An unfinished agenda

Biden came into office with impossibly high expectations from progressives within his party. They were demanding action on issues ranging from universal healthcare to climate change action to gun control. However, those ambitions came into direct collision with moderates within the Democratic Party namely Senators Joe Manchin and Kyrsten Sinema. Because the party holds narrow majorities in the House of Representative and Senate, Biden needed virtually everyone, ranging from self-described “socialists” to centrists, on board to pass his agenda.

And he got it…at first. As mentioned, Biden won a major victory with the passage of the American Rescue Plan. He even won over some Republicans with a historic bill to upgrade America’s infrastructure. However, his expansive Build Back Better Act (which included popular provisions to expand healthcare, the social safety net and fight climate change) failed in the Senate, as Manchin announced his opposition. Democrats will likely pass a slimmed down version of the bill but it’s likely to disappoint progressives in the party as well as many families who would welcome an expanded child tax credit, lower prescription drug prices and paid family leave policies in the bill (America remains the only industrialised country to not require the latter).

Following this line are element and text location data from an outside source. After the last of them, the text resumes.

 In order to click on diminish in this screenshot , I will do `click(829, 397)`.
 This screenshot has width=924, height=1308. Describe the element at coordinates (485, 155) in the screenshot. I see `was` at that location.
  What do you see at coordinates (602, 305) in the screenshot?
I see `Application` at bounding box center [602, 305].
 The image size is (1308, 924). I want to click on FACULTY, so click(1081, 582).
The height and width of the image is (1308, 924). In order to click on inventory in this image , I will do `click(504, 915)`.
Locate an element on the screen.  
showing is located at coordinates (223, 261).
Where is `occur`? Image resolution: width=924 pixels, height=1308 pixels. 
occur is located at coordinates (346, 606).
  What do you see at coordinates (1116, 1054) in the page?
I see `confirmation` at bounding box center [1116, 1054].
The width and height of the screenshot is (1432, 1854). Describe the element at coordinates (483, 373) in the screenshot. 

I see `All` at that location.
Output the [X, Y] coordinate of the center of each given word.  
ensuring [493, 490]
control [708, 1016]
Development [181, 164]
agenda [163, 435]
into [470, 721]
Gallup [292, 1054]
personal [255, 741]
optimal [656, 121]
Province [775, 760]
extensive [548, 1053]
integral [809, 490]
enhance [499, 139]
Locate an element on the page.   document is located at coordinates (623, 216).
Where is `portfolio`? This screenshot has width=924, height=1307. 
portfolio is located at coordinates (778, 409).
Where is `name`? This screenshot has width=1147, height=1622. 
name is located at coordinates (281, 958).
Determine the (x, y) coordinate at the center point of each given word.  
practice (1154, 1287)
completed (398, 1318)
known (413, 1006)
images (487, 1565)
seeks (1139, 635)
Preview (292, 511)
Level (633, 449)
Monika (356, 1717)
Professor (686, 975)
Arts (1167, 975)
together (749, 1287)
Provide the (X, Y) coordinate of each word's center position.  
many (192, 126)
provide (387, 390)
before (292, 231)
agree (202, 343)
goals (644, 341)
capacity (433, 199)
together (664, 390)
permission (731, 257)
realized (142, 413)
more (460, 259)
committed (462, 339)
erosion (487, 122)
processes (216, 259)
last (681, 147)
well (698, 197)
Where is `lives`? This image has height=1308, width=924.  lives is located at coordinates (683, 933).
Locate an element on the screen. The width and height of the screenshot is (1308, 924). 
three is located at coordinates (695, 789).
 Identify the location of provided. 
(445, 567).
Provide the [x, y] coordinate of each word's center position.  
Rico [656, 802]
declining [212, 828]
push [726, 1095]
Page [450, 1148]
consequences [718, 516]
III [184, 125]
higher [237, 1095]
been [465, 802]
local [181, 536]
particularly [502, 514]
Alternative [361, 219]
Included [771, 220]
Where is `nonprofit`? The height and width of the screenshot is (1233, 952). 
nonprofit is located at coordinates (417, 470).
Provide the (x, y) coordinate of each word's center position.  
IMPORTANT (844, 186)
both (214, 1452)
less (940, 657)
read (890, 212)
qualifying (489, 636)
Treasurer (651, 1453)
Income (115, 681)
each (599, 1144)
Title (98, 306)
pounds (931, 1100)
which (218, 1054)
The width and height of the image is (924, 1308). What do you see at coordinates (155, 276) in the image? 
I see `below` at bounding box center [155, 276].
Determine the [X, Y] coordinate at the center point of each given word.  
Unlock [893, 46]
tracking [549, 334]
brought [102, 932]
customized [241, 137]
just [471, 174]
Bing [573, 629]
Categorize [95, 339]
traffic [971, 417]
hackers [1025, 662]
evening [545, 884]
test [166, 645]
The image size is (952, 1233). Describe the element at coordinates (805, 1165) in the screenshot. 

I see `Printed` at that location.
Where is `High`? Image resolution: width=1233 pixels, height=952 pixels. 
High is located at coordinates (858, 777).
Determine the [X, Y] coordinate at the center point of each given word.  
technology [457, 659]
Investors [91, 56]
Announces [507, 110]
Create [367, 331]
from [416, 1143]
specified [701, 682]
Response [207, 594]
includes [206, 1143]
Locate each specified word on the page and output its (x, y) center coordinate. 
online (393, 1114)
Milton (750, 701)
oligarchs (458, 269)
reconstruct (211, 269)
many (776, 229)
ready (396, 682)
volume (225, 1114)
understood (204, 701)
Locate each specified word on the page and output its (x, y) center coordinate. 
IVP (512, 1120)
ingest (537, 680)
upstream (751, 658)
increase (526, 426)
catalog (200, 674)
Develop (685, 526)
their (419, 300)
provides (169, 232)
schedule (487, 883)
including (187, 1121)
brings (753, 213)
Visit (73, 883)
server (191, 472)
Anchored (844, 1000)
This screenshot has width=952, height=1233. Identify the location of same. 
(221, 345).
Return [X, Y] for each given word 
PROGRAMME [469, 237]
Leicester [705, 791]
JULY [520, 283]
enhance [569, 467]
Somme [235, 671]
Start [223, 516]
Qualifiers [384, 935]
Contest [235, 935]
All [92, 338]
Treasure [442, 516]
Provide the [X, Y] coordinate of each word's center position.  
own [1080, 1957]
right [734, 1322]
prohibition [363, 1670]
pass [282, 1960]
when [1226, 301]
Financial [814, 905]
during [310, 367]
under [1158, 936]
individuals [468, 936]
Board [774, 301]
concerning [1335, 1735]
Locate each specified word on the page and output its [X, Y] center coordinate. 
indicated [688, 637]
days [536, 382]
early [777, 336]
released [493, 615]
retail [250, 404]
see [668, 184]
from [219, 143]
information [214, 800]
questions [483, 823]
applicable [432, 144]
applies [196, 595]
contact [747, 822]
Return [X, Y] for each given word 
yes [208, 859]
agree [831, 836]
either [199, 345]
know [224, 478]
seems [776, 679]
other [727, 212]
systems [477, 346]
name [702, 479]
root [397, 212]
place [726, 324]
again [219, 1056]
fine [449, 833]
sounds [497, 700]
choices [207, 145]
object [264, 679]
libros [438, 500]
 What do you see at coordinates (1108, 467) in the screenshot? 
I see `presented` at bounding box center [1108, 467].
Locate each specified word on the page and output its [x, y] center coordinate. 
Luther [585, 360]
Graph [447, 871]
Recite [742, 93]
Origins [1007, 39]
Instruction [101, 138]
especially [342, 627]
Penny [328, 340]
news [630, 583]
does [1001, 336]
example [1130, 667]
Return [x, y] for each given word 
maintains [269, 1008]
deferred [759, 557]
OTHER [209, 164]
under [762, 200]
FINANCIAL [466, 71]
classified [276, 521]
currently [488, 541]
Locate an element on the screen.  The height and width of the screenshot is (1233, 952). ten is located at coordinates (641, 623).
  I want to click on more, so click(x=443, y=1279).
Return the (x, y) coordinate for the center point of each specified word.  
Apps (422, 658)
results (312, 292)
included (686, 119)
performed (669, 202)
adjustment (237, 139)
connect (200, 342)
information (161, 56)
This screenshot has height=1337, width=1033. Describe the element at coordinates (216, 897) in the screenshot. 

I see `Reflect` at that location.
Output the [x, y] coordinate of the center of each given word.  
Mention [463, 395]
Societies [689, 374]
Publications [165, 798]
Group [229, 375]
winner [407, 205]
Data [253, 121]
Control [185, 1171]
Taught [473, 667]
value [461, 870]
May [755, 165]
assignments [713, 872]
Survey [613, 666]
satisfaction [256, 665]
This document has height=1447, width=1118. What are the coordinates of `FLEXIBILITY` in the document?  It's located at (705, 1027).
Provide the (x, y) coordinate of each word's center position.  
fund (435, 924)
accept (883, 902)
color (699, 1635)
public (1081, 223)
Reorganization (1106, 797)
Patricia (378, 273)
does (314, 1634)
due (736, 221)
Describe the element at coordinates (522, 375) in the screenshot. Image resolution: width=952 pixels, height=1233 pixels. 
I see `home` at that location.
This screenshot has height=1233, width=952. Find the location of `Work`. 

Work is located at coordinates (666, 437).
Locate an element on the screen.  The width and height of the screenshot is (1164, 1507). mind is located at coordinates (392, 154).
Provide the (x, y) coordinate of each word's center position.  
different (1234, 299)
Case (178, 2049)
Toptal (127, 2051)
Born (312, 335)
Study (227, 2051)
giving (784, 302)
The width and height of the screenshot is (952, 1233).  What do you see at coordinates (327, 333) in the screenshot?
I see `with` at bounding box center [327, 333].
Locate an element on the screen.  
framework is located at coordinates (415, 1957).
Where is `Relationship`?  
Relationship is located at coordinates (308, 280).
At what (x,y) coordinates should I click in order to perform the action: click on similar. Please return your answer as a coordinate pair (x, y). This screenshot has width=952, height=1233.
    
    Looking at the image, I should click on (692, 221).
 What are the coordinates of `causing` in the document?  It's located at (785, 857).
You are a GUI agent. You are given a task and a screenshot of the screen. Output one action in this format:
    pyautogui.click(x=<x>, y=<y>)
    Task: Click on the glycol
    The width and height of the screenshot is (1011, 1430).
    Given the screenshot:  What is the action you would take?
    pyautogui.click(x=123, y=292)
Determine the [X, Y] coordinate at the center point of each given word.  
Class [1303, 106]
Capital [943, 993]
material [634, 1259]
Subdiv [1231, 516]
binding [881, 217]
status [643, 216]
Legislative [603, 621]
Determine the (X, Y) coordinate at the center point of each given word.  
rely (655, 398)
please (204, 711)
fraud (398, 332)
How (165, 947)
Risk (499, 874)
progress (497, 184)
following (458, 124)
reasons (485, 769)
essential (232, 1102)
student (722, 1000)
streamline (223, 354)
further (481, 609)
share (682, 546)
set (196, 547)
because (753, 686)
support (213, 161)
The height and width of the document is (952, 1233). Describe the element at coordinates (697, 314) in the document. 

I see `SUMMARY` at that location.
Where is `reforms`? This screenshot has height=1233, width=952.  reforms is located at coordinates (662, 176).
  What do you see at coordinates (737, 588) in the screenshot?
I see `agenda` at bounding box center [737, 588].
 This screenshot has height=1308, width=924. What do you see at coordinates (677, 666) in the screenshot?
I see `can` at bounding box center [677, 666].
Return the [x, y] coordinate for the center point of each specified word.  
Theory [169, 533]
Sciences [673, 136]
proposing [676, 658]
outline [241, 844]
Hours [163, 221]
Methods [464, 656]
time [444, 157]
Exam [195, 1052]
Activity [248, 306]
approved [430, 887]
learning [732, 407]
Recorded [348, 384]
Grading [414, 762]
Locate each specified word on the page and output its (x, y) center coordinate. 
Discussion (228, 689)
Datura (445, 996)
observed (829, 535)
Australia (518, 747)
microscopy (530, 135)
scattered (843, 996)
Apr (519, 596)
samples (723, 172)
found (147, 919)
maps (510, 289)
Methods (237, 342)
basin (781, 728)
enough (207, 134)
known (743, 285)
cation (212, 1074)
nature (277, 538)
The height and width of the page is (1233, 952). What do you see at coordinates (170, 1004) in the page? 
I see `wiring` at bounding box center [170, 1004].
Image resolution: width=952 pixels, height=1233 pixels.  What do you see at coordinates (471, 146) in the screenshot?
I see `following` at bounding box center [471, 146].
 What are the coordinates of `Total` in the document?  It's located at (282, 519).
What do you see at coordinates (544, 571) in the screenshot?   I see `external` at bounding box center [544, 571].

Other Democratic priorities, have also hit a brick wall in the form of the filibuster, an obscure Senate rule that effectively requires non-spending legislation to garner 60 out of 100 votes to pass. Since Democrats only have 50 seats, the minimum required for a simple majority, they cannot break a filibuster and Republicans are unlikely to support legislation on voting rights, gun control or abortion access. The most urgent of those priorities was voting rights. After Trump falsely claimed the last election was fraudulent, Republican states implemented restrictive voting laws intended to make it harder for minorities and working-class people (who typically vote Democrat) to cast their ballot. A federal law change could easily combat these state-level restrictions but the filibuster prevented Democrats’ voting rights bill from passing. Manchin and Sinema have opposed abolishing the filibuster meaning that there is virtually no pathway for that bill or anything else. In the past, both parties have been skeptical of abolishing the filibuster; Republicans resisted doing so when they controlled the Senate.

What’s next

The Democratic Party currently hold full control of the US Government, with Biden as President and (slim) majorities in the House of Representative and Senate. However, elections for Congress will take place in November’s Midterms. Midterm Elections are typically rough for the incumbent party with Republicans losing over 40 seats in the House under Trump; Barack Obama, George W. Bush, Bill Clinton and Ronald Reagan saw their parties’ suffer similarly stinging defeats. All signs point to Biden experiencing the same. His approval rating is mediocre at best, Democrats suffered a surprise loss in Virginia (often considered a sign of what’s to come) and Americans remain in a tough spot economically.

But Democrats can still minimise their losses. Because of Republican divisions between Trump loyalists and establishment moderates, the party lacks strong candidates in key Senate and Governor races. Democrats are running experienced candidates in GOP-held seats too meaning they could actually make some gains. Biden and Congress are also looking to pass a slimmed down version of his Build Back Better bill, including the Child Tax Credit, healthcare expansion and climate change action. While not as expansive as their original proposal, these measures are popular with the public. Democrats are also keen to tout their other accomplishments, such as the Covid-19 relief plan and infrastructure bill. They’ve arguably accomplished more in one year than most other administrations. It’s also likely that inflation will slow as supply chains recover.

Nothing is certain as of yet. However, the tides are largely turning against the Biden administration. The pandemic continuing to rage on, inflation skyrocketing and disappointing progress on passing their agenda have blunted the momentum Democrats had at the beginning of the year. It remains to be seen whether the resilient, reliable Biden can revive his Presidency.